Loss of dystrophin reduces CB1 receptor expression and endocannabinoid-dependent synaptic plasticity in the cerebellar cortex

Duchenne Muscular Dystrophy (DMD) is a debilitating degenerative condition with complex musculoskeletal and cognitive symptoms. The protein responsible, dystrophin, is expressed in both muscle tissue and within the central nervous system (CNS) where it localizes to inhibitory synapses. Recent work has shown that dystrophin loss in skeletal muscle leads to abnormalities in endocannabinoid signaling, particularly related to Cannabinoid Receptor Type 1 (CB1R) signaling pathways. CB1Rs are highly expressed throughout the CNS, and have been implicated in short- and long-term plasticity mechanisms. Despite this curious overlap, no work examines how dystrophin loss impacts CB1R signaling in the CNS, a mechanism that may contribute to the diverse neurological pathologies seen in DMD patients. To address this, we used a combination of immunofluorescent labeling and ex vivo electrophysiology to examine CB1R signaling at three classes of synapses within the cerebellum. Utilizing DMDmdx mice, a mouse model of DMD, we find that loss of dystrophin significantly impairs CB1R signaling specifically at parallel fiber-Purkinje Cell synapses, a key location for cerebellar learning. We also find that endocannabinoid-mediated long-term depression at these synapses is absent. Loss of endocannabinoid signaling and synaptic plasticity may contribute to cerebellar dysfunction and motor control symptoms in DMD. These data suggest that dystrophin loss may have previously undescribed consequences for CNS function, and that modulation of endocannabinoid signaling may be a therapeutic strategy for symptom management.
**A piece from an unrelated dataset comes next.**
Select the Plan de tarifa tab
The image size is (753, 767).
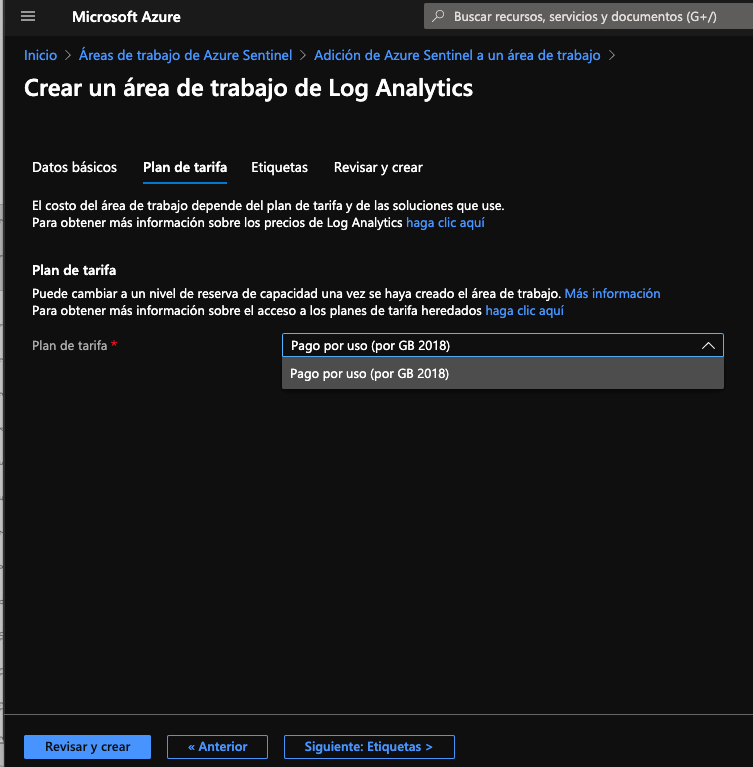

Significance StatementDuchenne Muscular Dystrophy (DMD) is a degenerative condition with severe CNS deficits in addition to the well-known muscle weakening. However, no effective treatments currently exist for CNS-related aspects of this disease. Given that endocannabinoid signaling is altered in dystrophic muscle and the importance of endocannabinoid signaling in CNS function, we examined endocannabinoid signaling in the cerebellum of DMDmdx mice, a model of DMD. Utilizing immunolabeling and ex vivo electrophysiology, we find a significant decrease in CB1R expression and functionality specifically at parallel fiber synapses, resulting in reduced or abolished short- and long-term synaptic plasticity. These findings demonstrate that changes in endocannabinoid function contribute to CNS deficits in DMD and open the door to new potential therapeutic targets for treatment.